_Assigned task_: Go through the records below and copy out every line holding "agent".

☆ ☆ ☆ ☆ ☆

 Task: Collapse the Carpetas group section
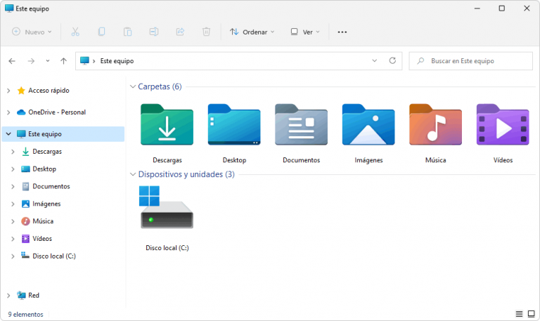click(132, 86)
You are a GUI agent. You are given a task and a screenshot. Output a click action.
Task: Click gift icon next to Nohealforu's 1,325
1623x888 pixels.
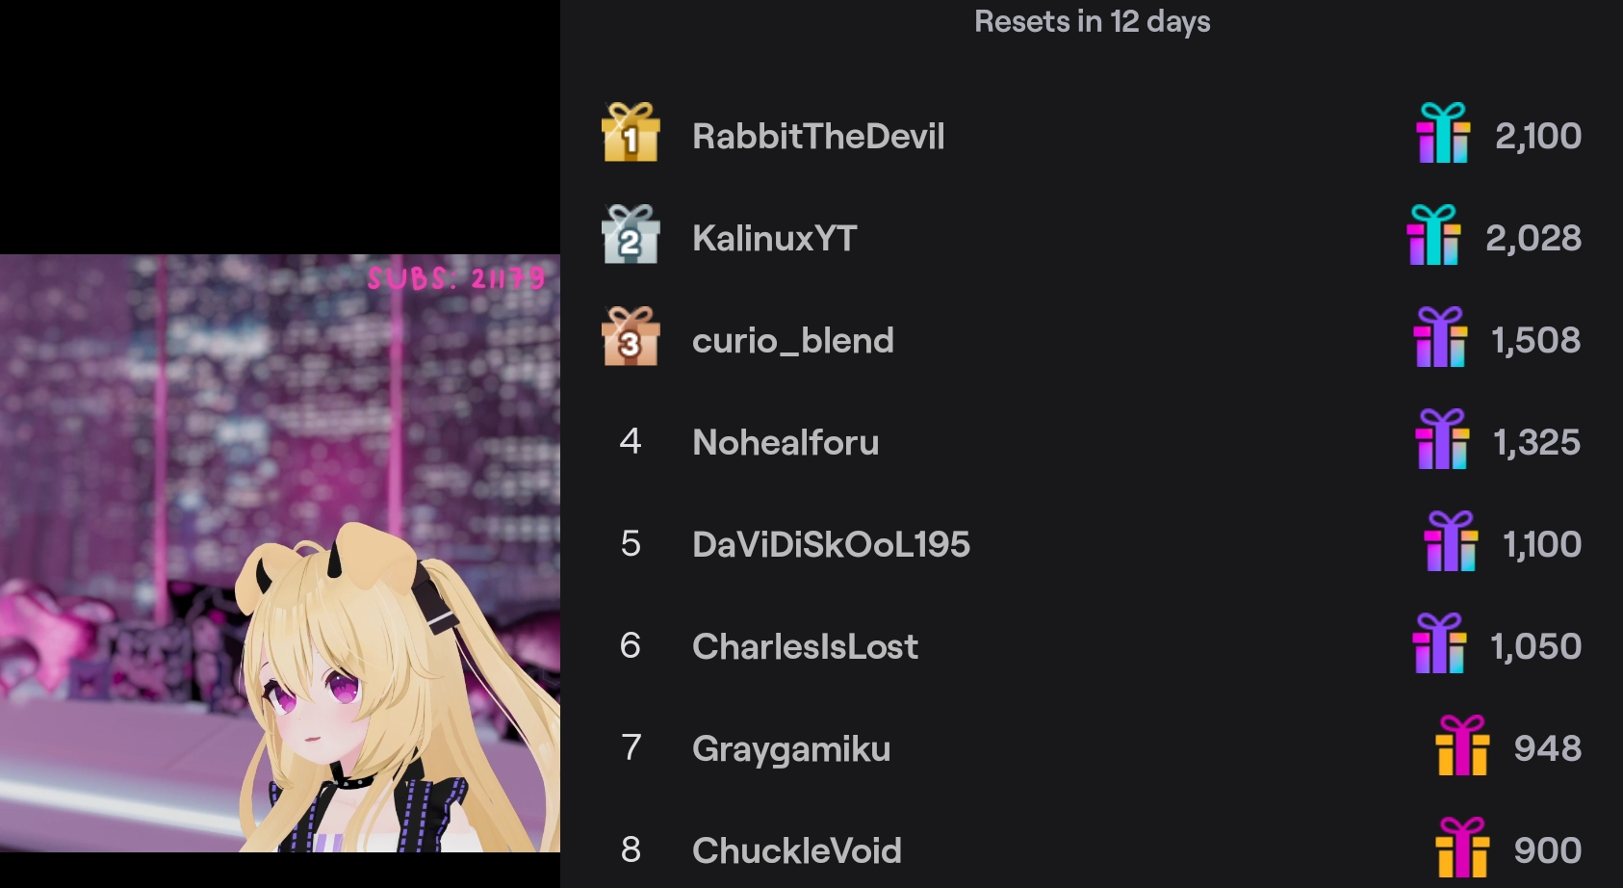click(1442, 439)

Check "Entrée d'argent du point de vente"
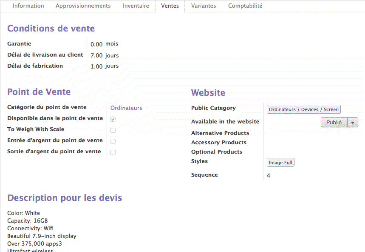113,140
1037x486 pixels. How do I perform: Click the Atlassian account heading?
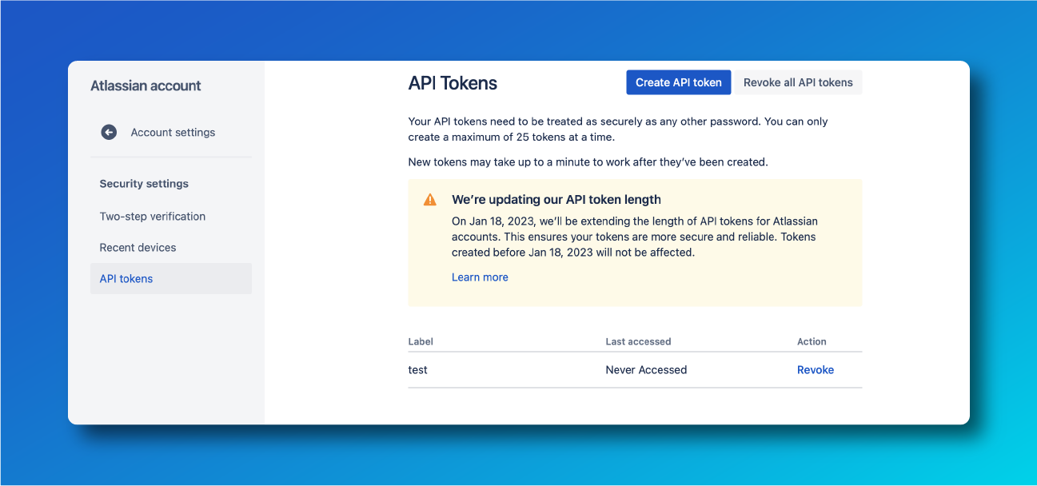[146, 86]
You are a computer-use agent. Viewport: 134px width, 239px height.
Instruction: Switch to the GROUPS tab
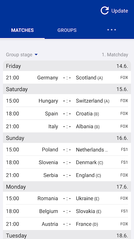pyautogui.click(x=67, y=30)
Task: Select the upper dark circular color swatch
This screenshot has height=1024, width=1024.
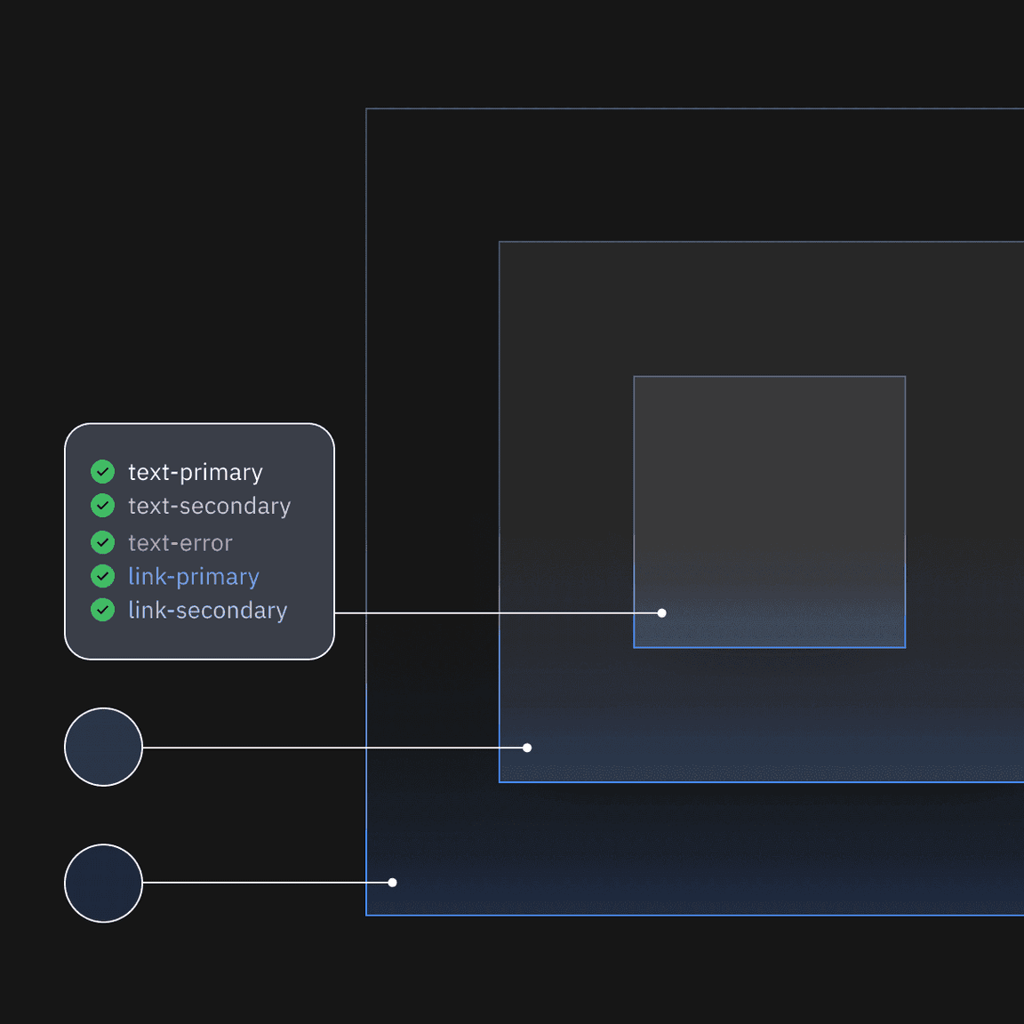Action: click(103, 748)
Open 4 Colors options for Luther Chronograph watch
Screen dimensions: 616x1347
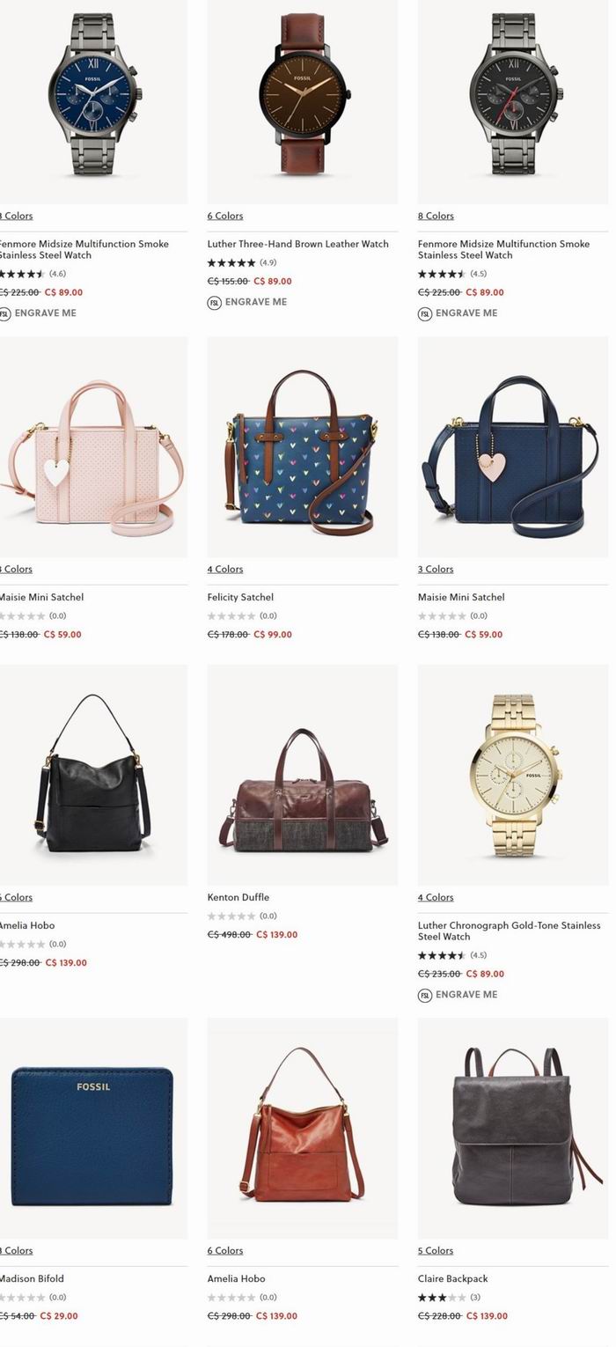[436, 898]
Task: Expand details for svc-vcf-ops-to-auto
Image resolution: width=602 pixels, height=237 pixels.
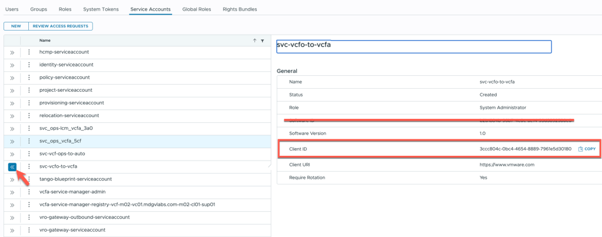Action: pos(12,154)
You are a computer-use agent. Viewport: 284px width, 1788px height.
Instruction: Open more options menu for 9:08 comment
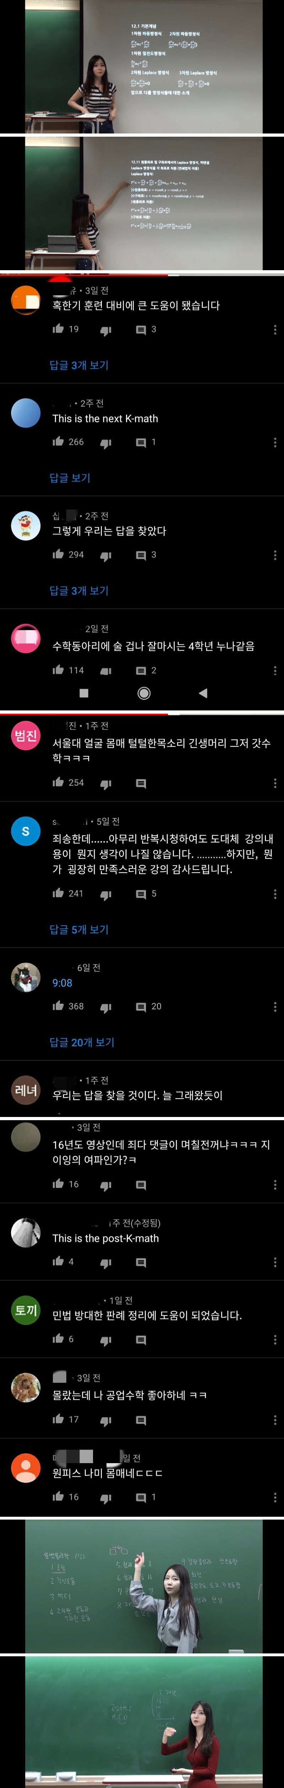(275, 1006)

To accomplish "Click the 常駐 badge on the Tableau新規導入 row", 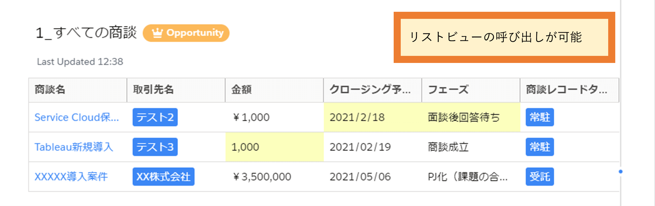I will [539, 147].
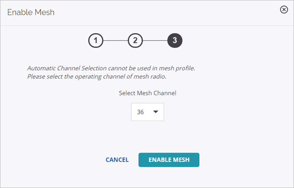Image resolution: width=294 pixels, height=188 pixels.
Task: Click the Enable Mesh dialog title
Action: tap(31, 12)
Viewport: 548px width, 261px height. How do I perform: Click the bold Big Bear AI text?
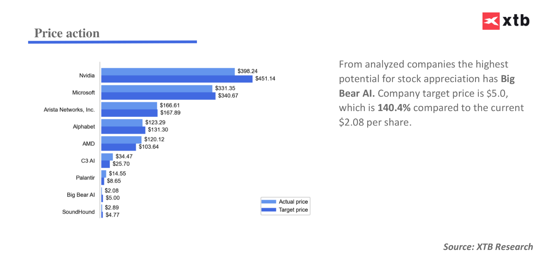click(x=427, y=86)
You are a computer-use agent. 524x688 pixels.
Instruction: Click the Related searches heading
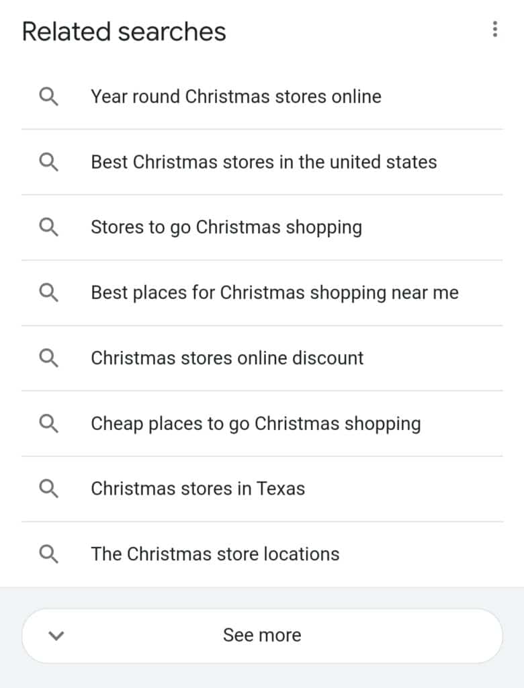124,32
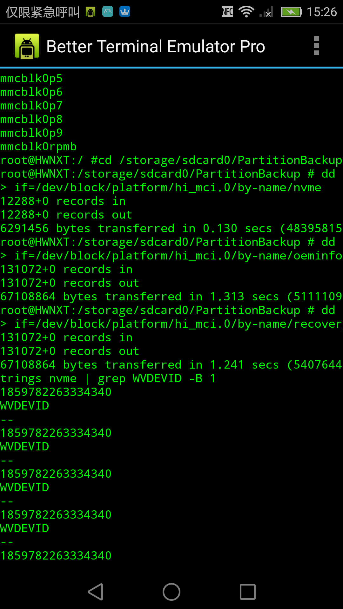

☆ ☆ ☆ ☆ ☆

_Worked solution_:
You are a GUI agent. You are given a task and a screenshot. Output a click action.
You are a computer-use agent. Viewport: 134px width, 239px height.
You are a computer-use agent. Viewport: 284px width, 1788px height.
You are a computer-use agent. 524x688 pixels.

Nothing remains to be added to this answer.